Lewis Hamilton y Sebastian Vettel reanudarán su algo más que deportiva rivalidad en el Gran Premio de Austria, la novena prueba del Mundial de Fórmula Uno, que se disputará en la casa de Red Bull, ganadora del GP de Azerbaiyán, gracias al australiano Daniel Ricciardo.

 

Ricciardo logró su quinta victoria en F1, la primera del año para la escudería austriaca, cuyo propietario, Dietrich Mateschitz, también es el dueño del circuito que albergará un Gran Premio que, tras un parón de diez años, se recuperó para el Mundial en 2014. Y en el que, desde entonces, siempre ganó Mercedes, que festejó la temporada pasada gracias a Hamilton, segundo en el certamen, a 14 puntos de los 153 con los que lidera Vettel.

 

Los dos pilotos más laureados de la parrilla protagonizaron el incidente del año en la loca carrera de Baku, en la que Bottas -tercero en el certamen, con 111 puntos- fue segundo y el canadiense Lance Stroll festejó, con 18 años, su primer podio en F1.

 

Con el tercer safety car en pista, y al ralentizar el ritmo Hamilton -triple campeón mundial-, que rodaba primero, por delante de Vettel -tetracampeón del mundo-, éste golpeó la parte trasera del monoplaza del inglés, alegando una prueba de frenos en mal momento; antes de ponerse a su altura y golpear el Mercedes con su Ferrari.

 

Seb fue penado con 10 segundos por comportamiento antideportivo que no le impidieron acabar cuarto, un puesto por delante de Lewis, su mayor rival en la lucha por el título.

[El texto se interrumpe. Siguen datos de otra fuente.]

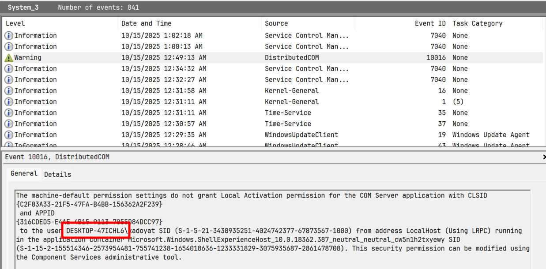The image size is (546, 269).
Task: Click the information icon for the 1:00:13 AM event
Action: tap(9, 47)
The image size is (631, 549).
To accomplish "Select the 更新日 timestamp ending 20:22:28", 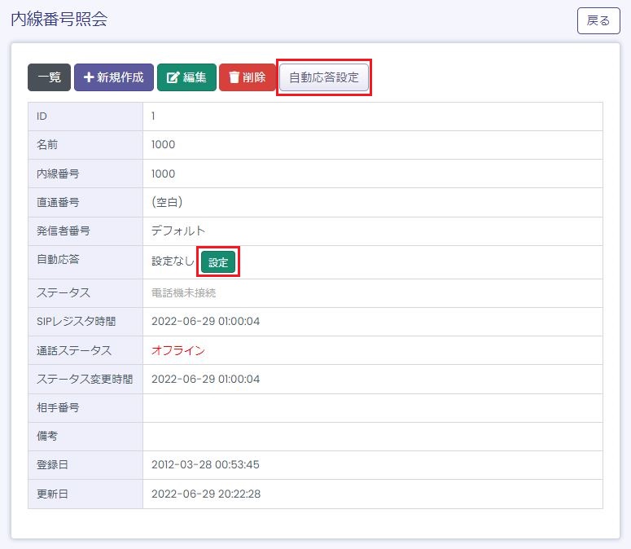I will (205, 494).

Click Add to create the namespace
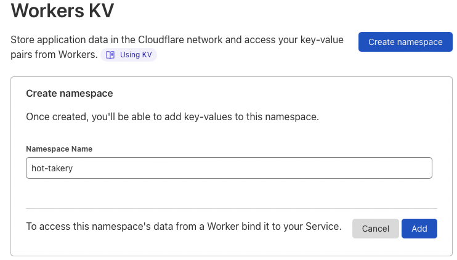[x=419, y=229]
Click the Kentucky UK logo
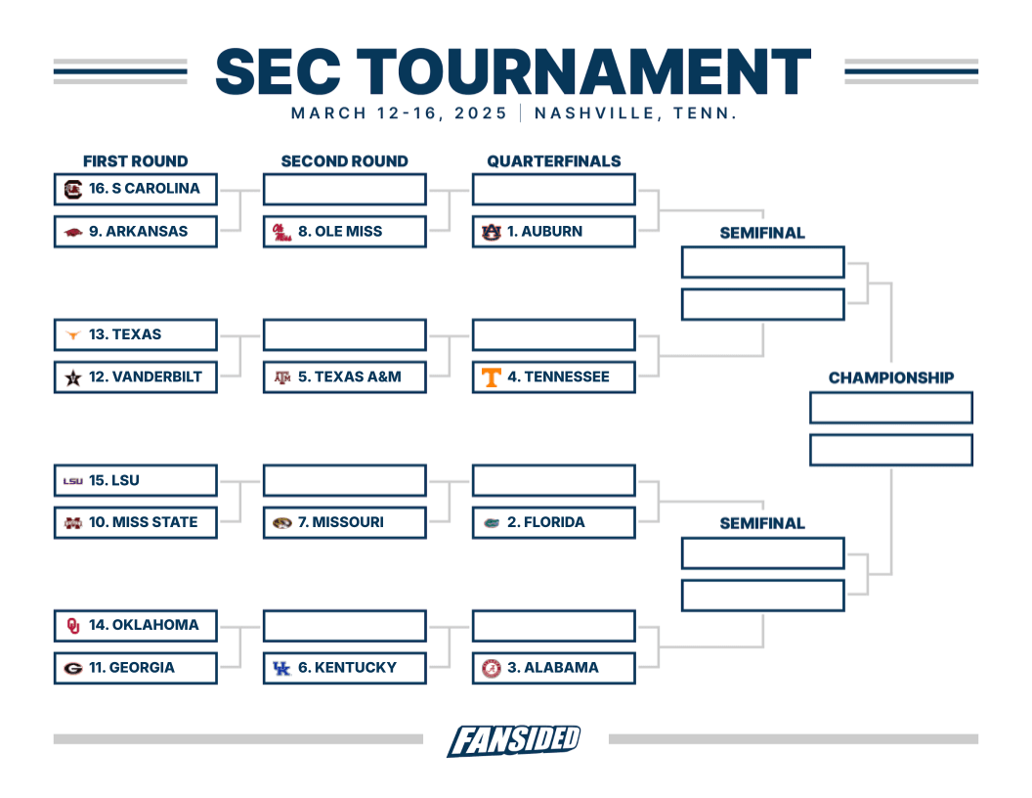Screen dimensions: 1032x798 pos(281,668)
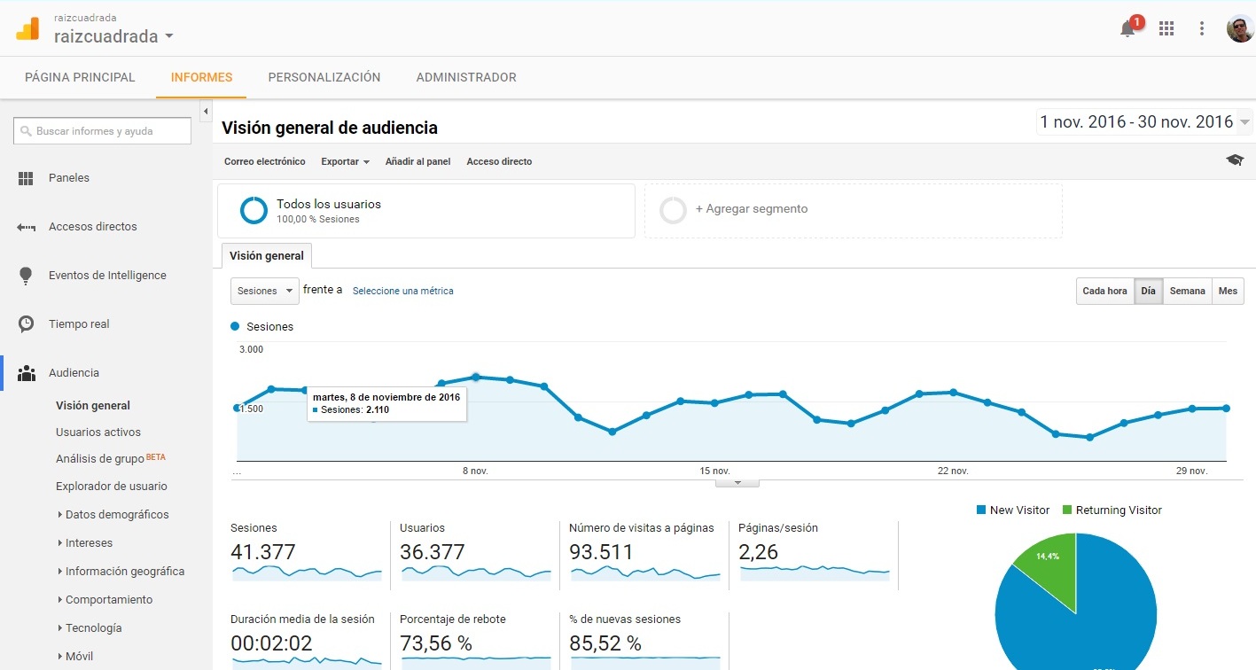The height and width of the screenshot is (670, 1256).
Task: Open the notifications bell icon
Action: (1127, 28)
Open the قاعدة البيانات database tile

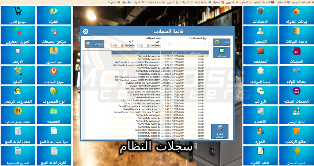pyautogui.click(x=296, y=35)
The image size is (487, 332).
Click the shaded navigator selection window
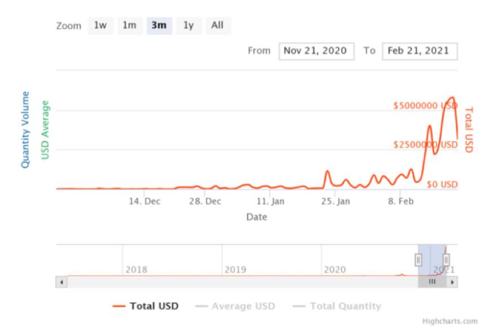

Tras la carrera, ambos se quejaron: el alemán, que reclamaba sanción para ambos, dijo que la F1 era “para hombres”; y el inglés, que apeló al mal ejemplo dado a la infancia, invitó, curiosamente, a resolver cuitas fuera de pista.

 

A partir de ahí, hubo múltiples opiniones, enfatizadas según procedencia e intereses. Aunque ligeramente en contra del germano, reincidente, que el año pasado, en México, había insultado al director de carrera, el británico Charly Whiting.